## [Work order]
If a line in the data holds the string "button", list it.

## [Record extracts]
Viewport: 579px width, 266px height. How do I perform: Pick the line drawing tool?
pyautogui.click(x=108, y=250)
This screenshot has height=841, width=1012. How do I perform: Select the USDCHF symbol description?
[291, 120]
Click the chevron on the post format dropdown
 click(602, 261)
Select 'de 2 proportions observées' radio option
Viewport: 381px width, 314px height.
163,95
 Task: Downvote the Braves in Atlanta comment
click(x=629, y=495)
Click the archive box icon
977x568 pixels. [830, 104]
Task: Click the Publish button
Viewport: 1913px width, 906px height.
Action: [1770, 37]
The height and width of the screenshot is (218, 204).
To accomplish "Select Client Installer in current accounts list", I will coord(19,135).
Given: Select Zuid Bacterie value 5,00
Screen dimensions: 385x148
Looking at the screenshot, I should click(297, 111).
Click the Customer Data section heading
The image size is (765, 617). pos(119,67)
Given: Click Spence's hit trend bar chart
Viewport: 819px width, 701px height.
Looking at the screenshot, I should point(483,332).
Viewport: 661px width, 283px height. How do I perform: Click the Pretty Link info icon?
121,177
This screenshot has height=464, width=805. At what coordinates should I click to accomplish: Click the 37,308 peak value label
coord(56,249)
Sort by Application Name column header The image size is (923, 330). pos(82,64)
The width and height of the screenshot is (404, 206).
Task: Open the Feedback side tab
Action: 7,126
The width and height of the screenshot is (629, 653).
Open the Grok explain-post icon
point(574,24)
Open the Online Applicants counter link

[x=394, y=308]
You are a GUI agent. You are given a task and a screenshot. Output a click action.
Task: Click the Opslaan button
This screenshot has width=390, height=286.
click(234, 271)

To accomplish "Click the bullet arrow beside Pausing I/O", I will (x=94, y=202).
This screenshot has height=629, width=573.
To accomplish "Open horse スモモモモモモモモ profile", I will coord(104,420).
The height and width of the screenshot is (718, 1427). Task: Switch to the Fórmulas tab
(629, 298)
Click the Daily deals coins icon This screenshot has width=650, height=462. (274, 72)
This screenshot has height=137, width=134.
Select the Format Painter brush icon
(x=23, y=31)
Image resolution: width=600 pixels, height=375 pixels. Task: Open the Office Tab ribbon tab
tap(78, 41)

## [Answer to this problem]
Task: Click the Publish button
Task: Click the Opslaan button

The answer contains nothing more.